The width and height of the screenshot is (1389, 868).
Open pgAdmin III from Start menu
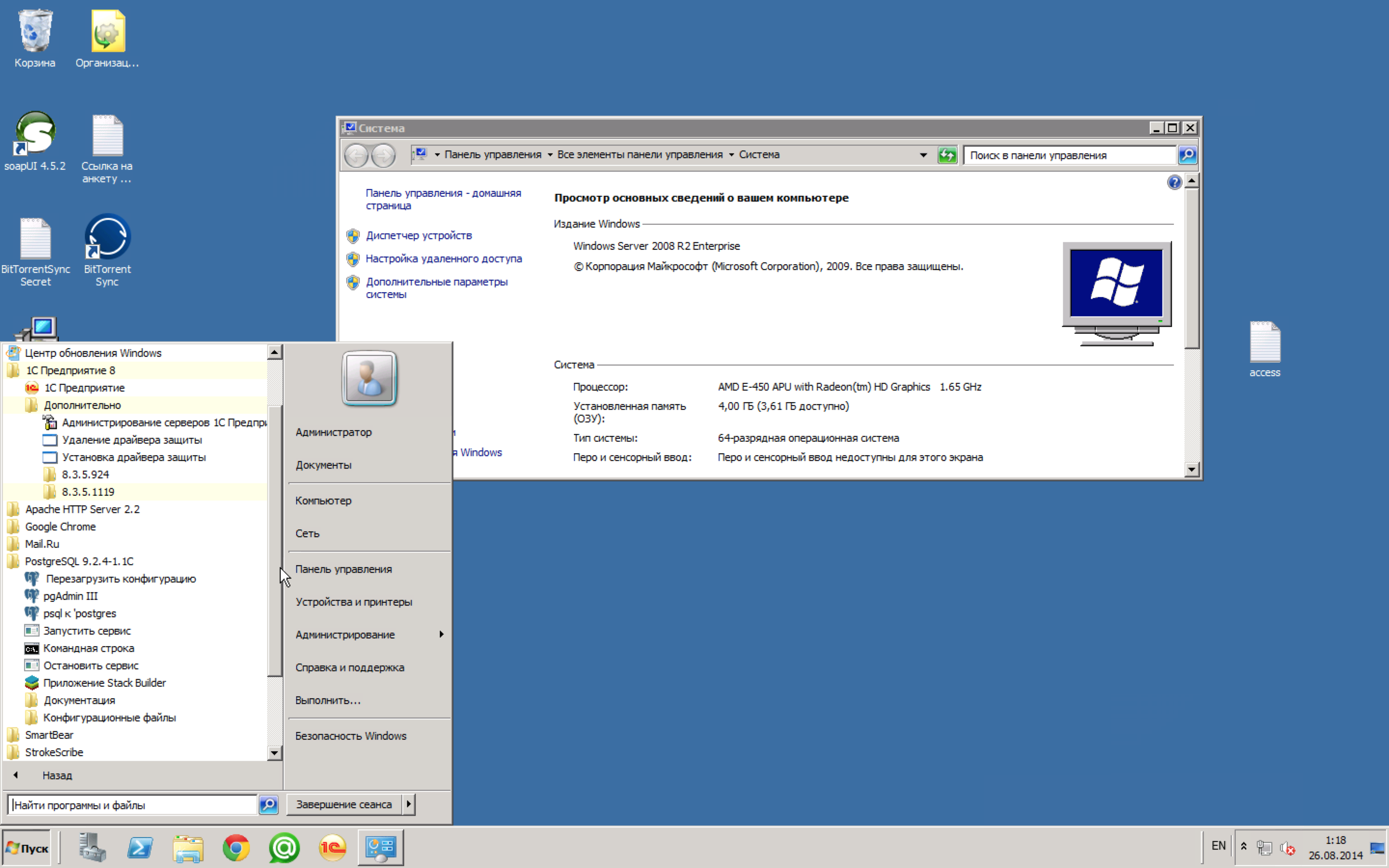point(70,596)
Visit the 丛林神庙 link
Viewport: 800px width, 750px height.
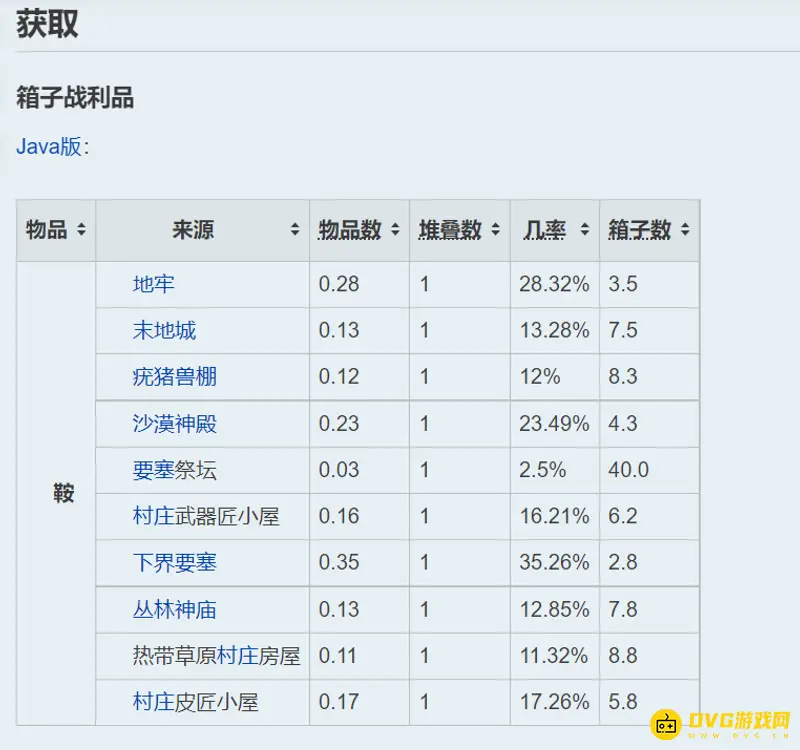174,609
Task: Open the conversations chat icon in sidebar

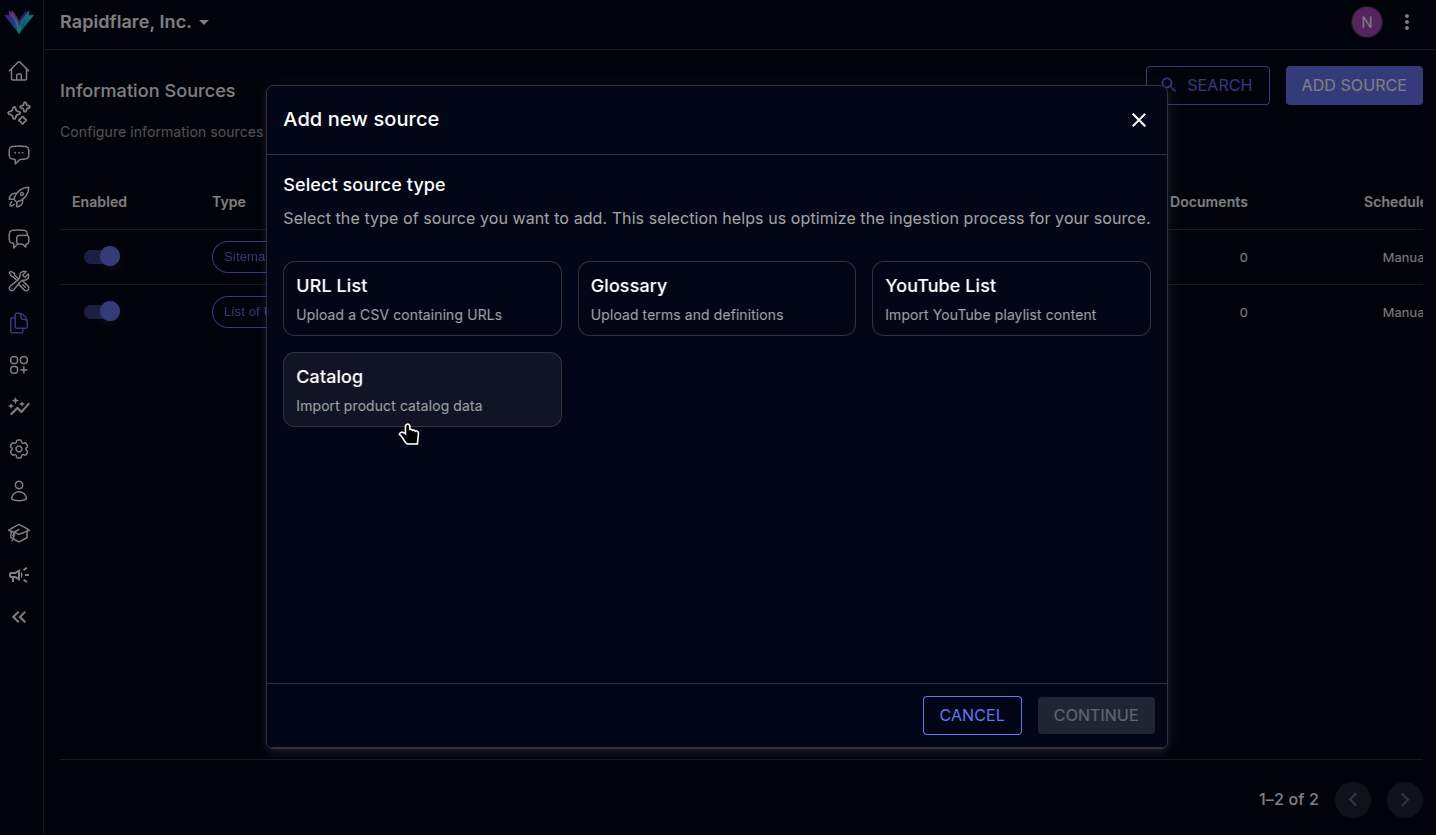Action: tap(19, 154)
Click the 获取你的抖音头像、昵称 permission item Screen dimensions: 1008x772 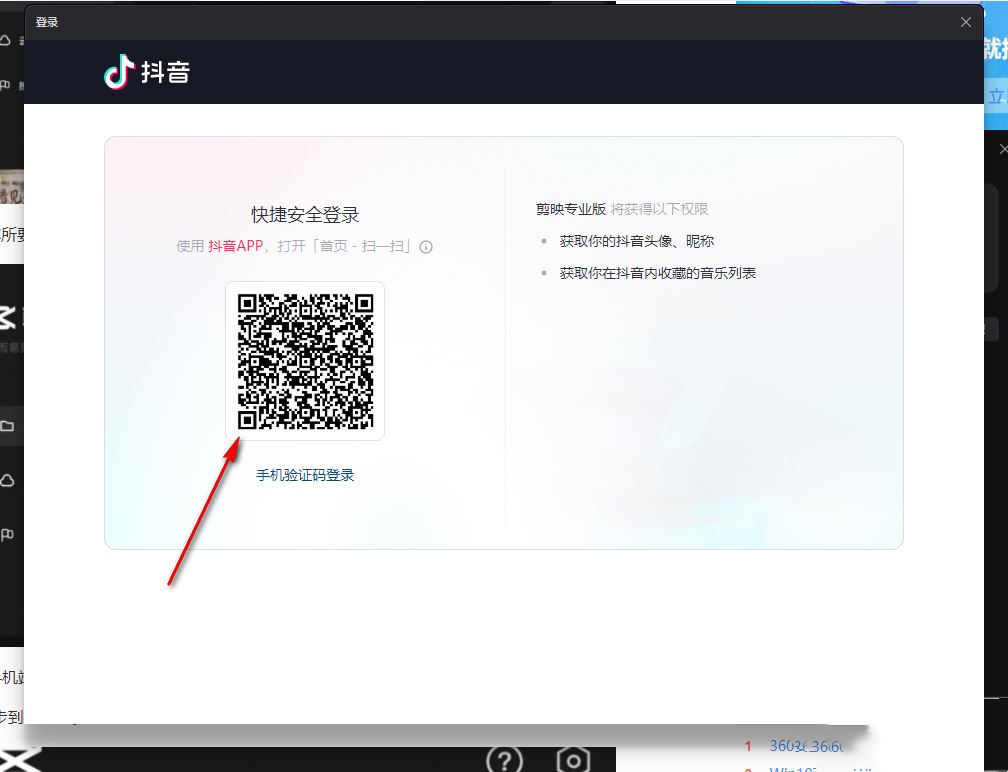click(636, 241)
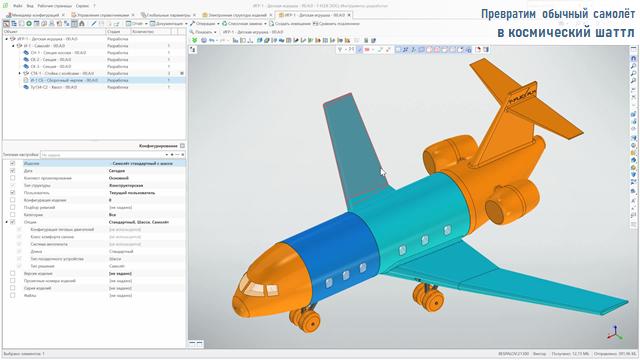Click the green circle icon in the left toolbar

[x=29, y=24]
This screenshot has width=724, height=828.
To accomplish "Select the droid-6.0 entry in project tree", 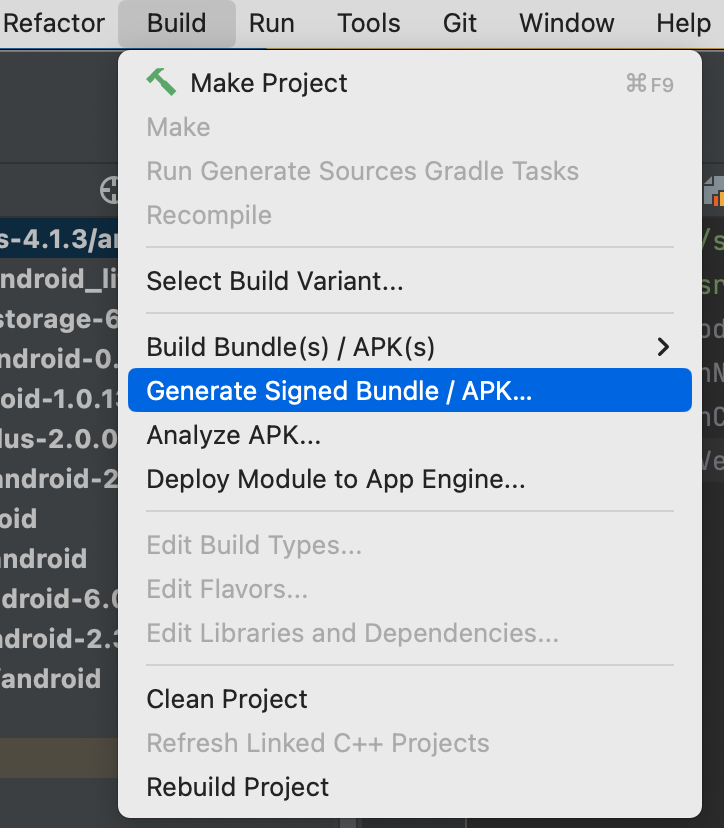I will 58,598.
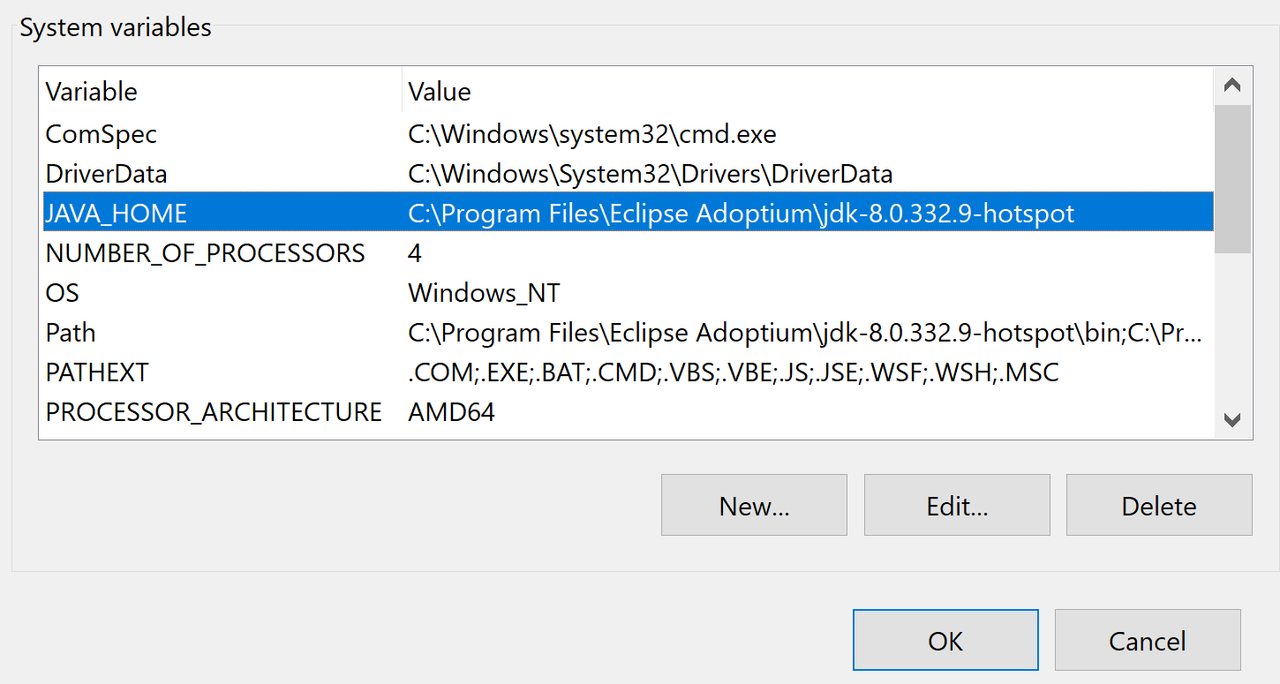Viewport: 1280px width, 684px height.
Task: Click the JAVA_HOME jdk path value
Action: [x=740, y=214]
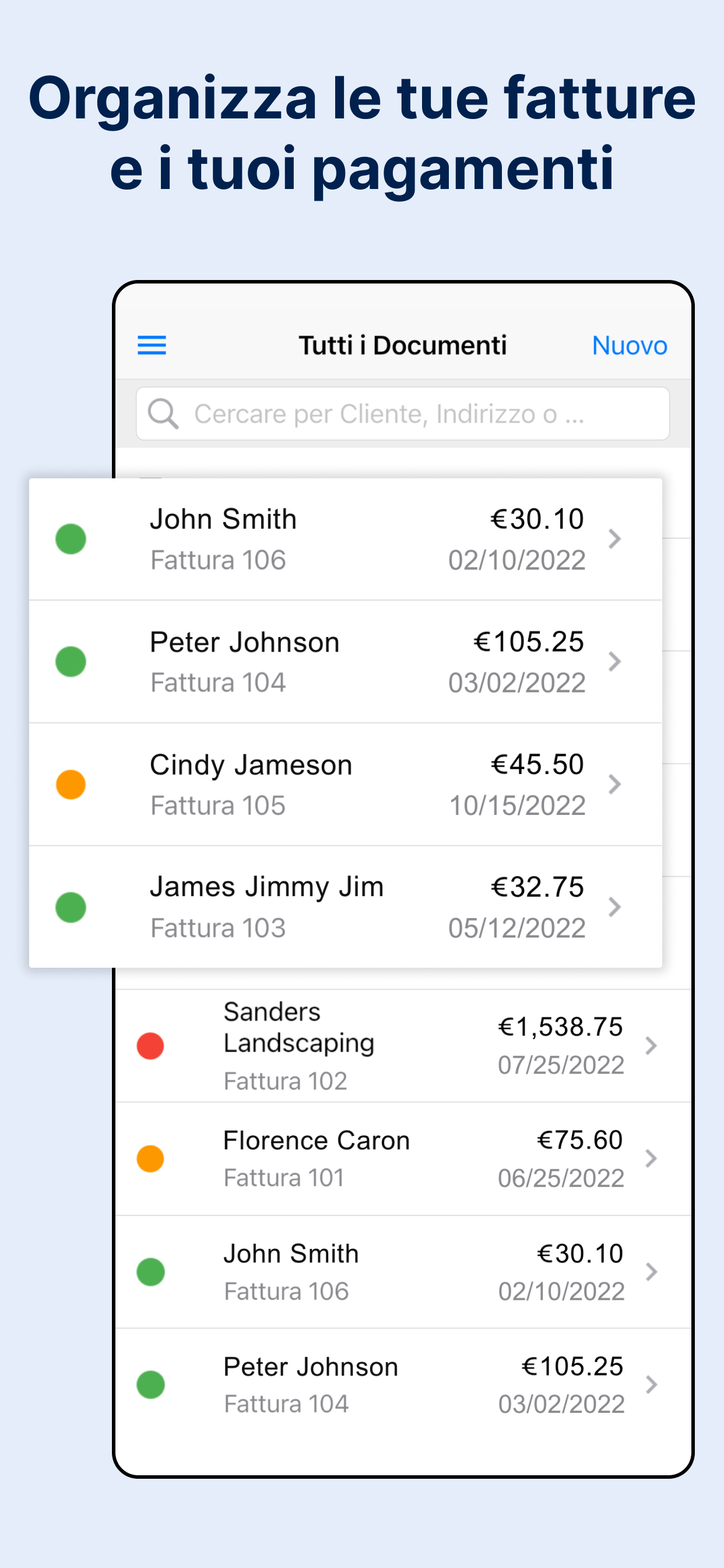Expand John Smith Fattura 106 chevron in overlay
Image resolution: width=724 pixels, height=1568 pixels.
(614, 538)
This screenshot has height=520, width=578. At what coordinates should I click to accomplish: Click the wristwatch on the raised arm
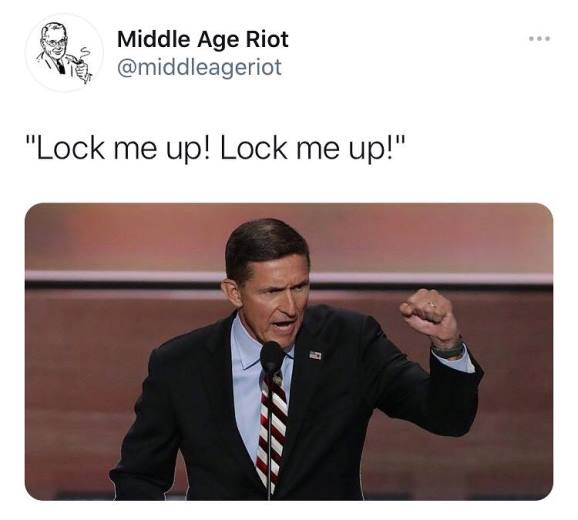tap(447, 349)
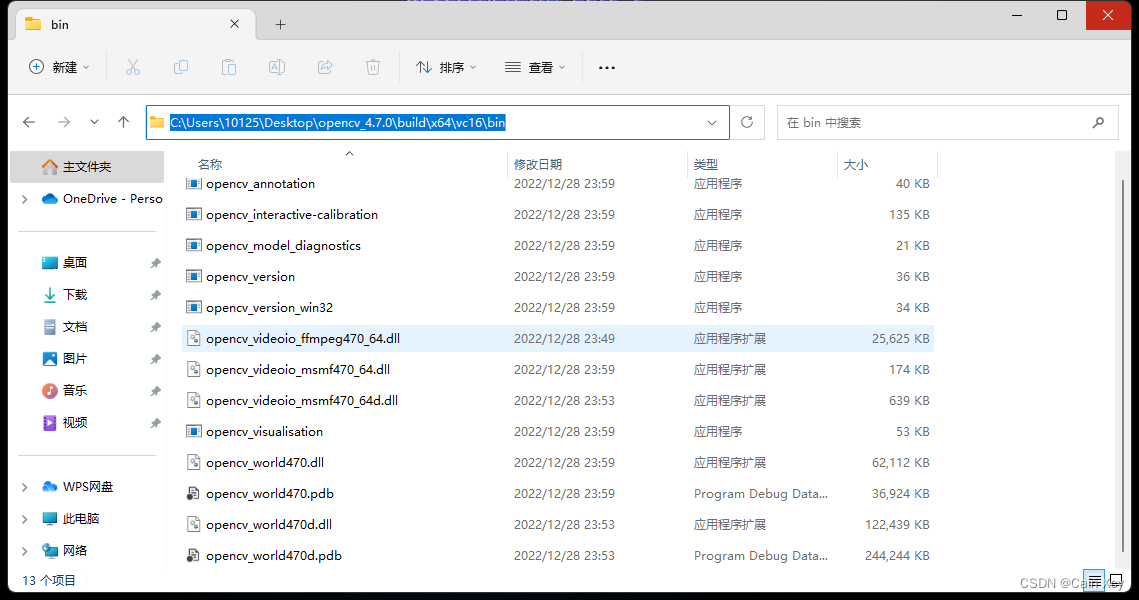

:: Exercise goal ::
Rewrite the stretch from the line containing "This screenshot has height=520, width=578." through the end of the data, changing "wristwatch" to "watch" and leaving everything else as it is. Omit the pictures.

:: Solution to this problem ::
This screenshot has height=520, width=578. At what coordinates should I click to accomplish: Click the watch on the raised arm
tap(447, 349)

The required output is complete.